(Task details):
After locating "USMARADIO (46, 1912)" in the listing below, copy that line and each one after it exactly, ending with the line that has "Panduan Pengguna Aplikasi HHP2 (139, 1750)".

(Exercise inputs):
::::::::::

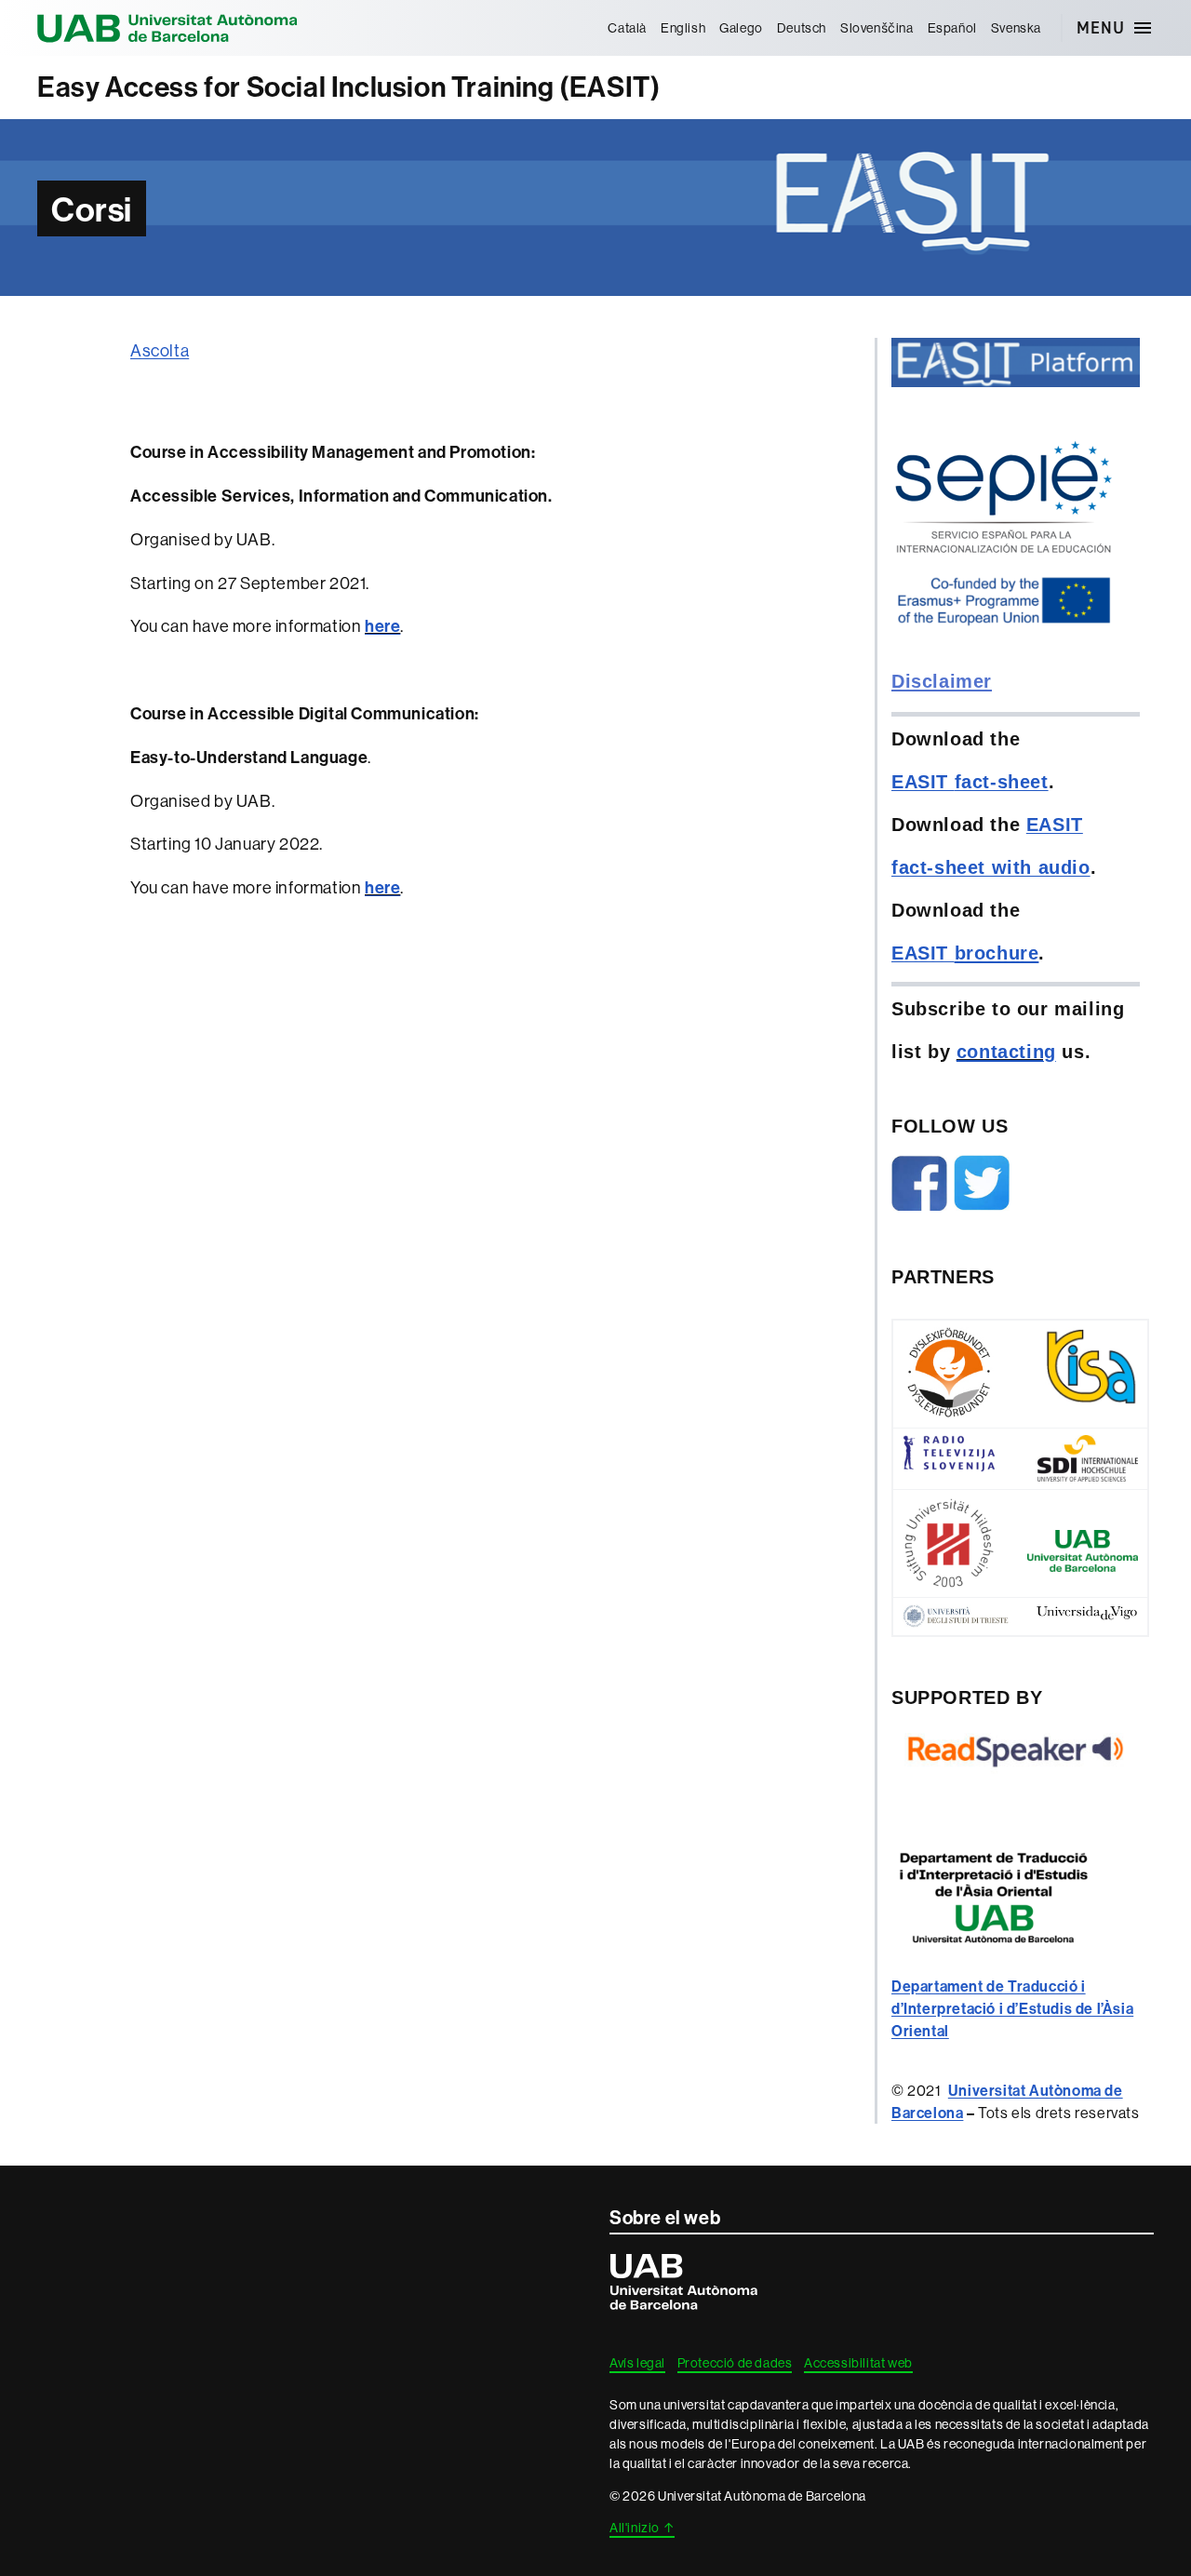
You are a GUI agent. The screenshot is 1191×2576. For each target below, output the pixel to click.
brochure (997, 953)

::::::::::

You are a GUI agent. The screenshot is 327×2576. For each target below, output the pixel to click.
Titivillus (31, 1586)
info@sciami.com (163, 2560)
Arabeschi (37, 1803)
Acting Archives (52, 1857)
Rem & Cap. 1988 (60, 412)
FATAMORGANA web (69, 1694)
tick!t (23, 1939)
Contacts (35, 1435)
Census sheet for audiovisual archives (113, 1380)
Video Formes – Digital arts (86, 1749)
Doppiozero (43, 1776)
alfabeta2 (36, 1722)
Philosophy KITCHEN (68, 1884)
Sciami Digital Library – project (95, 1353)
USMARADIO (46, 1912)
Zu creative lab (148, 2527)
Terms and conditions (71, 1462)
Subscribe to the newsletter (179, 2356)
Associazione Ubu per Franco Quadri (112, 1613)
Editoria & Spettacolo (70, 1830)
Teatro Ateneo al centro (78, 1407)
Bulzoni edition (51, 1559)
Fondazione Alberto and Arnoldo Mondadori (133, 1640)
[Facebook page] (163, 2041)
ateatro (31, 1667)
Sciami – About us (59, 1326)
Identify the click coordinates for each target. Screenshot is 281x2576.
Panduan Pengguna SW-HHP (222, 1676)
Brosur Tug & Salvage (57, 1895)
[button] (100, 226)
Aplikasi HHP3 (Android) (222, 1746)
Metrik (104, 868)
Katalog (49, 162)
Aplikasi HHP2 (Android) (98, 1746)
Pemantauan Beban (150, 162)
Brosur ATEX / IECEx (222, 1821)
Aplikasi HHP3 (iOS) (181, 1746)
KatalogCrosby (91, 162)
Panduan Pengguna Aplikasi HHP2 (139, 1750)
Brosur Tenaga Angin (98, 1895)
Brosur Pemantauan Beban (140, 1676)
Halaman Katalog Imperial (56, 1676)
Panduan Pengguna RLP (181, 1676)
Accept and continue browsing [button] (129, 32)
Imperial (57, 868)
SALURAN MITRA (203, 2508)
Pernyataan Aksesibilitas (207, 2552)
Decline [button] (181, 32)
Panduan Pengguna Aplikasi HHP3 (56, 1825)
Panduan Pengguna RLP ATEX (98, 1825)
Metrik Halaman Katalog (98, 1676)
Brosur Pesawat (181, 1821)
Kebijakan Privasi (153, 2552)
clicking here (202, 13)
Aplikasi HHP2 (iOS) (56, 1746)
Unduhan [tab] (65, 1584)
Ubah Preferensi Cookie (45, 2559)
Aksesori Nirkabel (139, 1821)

::::::::::

(Output):
USMARADIO (46, 1912)
Zu creative lab (148, 2527)
Terms and conditions (71, 1462)
Subscribe to the newsletter (179, 2356)
Associazione Ubu per Franco Quadri (112, 1613)
Editoria & Spettacolo (70, 1830)
Teatro Ateneo al centro (78, 1407)
Bulzoni edition (51, 1559)
Fondazione Alberto and Arnoldo Mondadori (133, 1640)
[Facebook page] (163, 2041)
ateatro (31, 1667)
Sciami – About us (59, 1326)
Identify the click coordinates for each target. Screenshot is 281x2576.
Panduan Pengguna SW-HHP (222, 1676)
Brosur Tug & Salvage (57, 1895)
[button] (100, 226)
Aplikasi HHP3 (Android) (222, 1746)
Metrik (104, 868)
Katalog (49, 162)
Aplikasi HHP2 (Android) (98, 1746)
Pemantauan Beban (150, 162)
Brosur ATEX / IECEx (222, 1821)
Aplikasi HHP3 (iOS) (181, 1746)
KatalogCrosby (91, 162)
Panduan Pengguna Aplikasi HHP2 (139, 1750)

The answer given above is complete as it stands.